L’année dernière, elle a convaincu les démocrates de soutenir un projet de loi dirigé par les Républicains qui soutenait la définition populaire et controversée de l’antisémitisme de l’Alliance internationale pour la mémoire de l’Holocauste. L'opposition au projet de loi s'est accrue parmi les progressistes qui craignent qu'il définisse la critique légitime d'Israël comme antisémite
« Il y avait un soutien du côté républicain, et une certaine consternation du côté démocrate », a-t-elle déclaré. « J'ai pu travailler au-delà des lignes de parti et diriger le caucus démocrate de la Chambre pour soutenir ce projet de loi, malgré une opposition virulente de la part des membres de mon caucus. »
Bien qu'elle ne l'ait pas nommé, l'un de ces opposants était Helmer, qui a déclaré qu'il ne pouvait pas soutenir un projet de loi élaboré par un parti qui, selon lui, ne fait pas grand-chose pour lutter contre l'antisémitisme dans ses propres rangs.
« Ce projet de loi est trompeur, je ne vais pas couvrir ce genre de comportement », a-t-il déclaré. se référant aux extrémistes de droite et aux Républicains, il leur a dit « un coup de sifflet de chien ». « Si nous voulons avoir une conversation sur l’antisémitisme, j’espère que dès le début, [bill’s sponsor] et d’autres viendront parler à ce juif, ce descendant de survivants de la Shoah.
Cet argument ne plaît pas aux partisans pro-israéliens qui ont investi de l’argent dans la campagne de Filler-Corn.
« Où était-il toutes ces années sur les questions juives ? » a déclaré Jennifer Laszlo Mizrahi, une donatrice de longue date basée dans le Maryland pour les causes pro-israéliennes et les démocrates. « La seule fois où je l’ai vu, c’était lorsqu’il luttait contre une bonne définition de l’antisémitisme. Donc vous savez, c’est peut-être un gars vraiment sympa, mais sur les questions qui sont importantes pour la communauté juive, c’est un rien du tout. »
Helmer, dans l’interview, a énuméré ses références juives, remontant à ses années à l’académie militaire.
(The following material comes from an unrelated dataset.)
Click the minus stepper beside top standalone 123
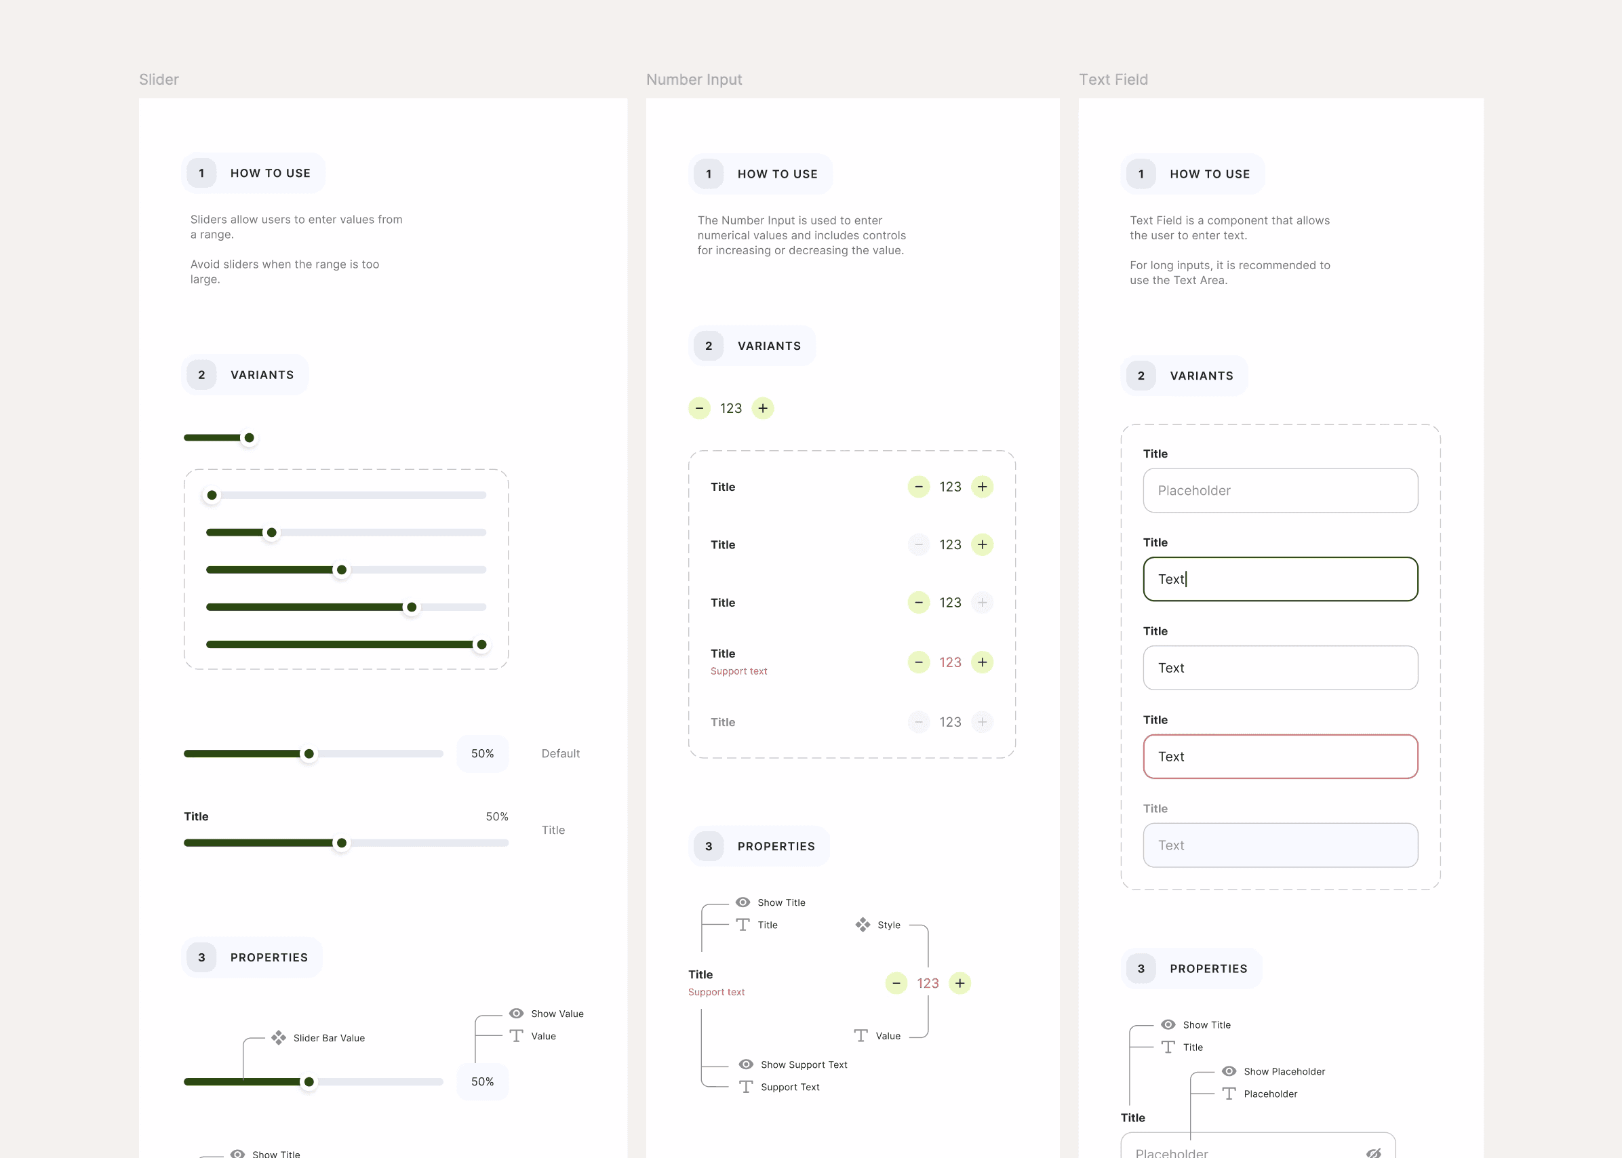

«J'étais le fondateur du Hillel à West Point. J'étais le cadet responsable de la chapelle juive là-bas et également le fondateur de quelque chose appelé Jewish Warrior Weekend, qui visait à montrer aux autres Juifs dans l'enseignement supérieur le rôle que les Juifs jouent dans l'armée américaine. Cela continue encore aujourd'hui », a-t-il déclaré.
Son père a immigré d'Israël et son grand-père a combattu dans le Palmach, la force d'infanterie d'élite pré-étatique, a déclaré Helmer.
Il a une réputation de pugnacité : il a rendu furieux les Républicains en 2018 lorsque, candidat à un siège au Congrès, il a comparé le président de l'époque, Donald Trump, à Oussama Ben Laden.
« Après le 11 septembre, la plus grande menace pour notre démocratie vivait dans une grotte. Aujourd'hui, il vit à la Maison Blanche. il a dit dans une annonce.
La possibilité d’une victoire de Trump en novembre occupe une place importante dans la campagne actuelle de Helmer, et il n’a pas abandonné les comparaisons avec Ben Laden. Les attentats terroristes du 11 septembre ont inspiré sa carrière militaire, a déclaré Helmer dans l’interview, « et lorsque Donald Trump a été élu, j’ai reconnu que la démocratie qui avait accueilli ma famille était menacée d’une manière différente et je me suis donc impliqué dans la politique ».
Lorsqu’il examine les débats intra-juifs lors de la primaire, Marcus Simon, un délégué de l’État, dit qu’il n’aurait jamais imaginé qu’ils se dérouleraient dans l’État lorsqu’il a été élu en 2014.
« Quand je suis arrivé à l’Assemblée générale en 2014, j’ai doublé le caucus juif », a déclaré Simon, qui n’a soutenu personne dans le district, dans une interview. « C'était moi et Eileen Filler-Corn à ce moment-là. » Il y en a désormais au moins cinq, quatre à la Chambre des délégués et un au Sénat.
Filler-Corn devenant le premier orateur juif de la Chambre en 2020 était un « événement révolutionnaire », a déclaré Simon. «Je ne savais pas que cela arriverait de notre vivant.»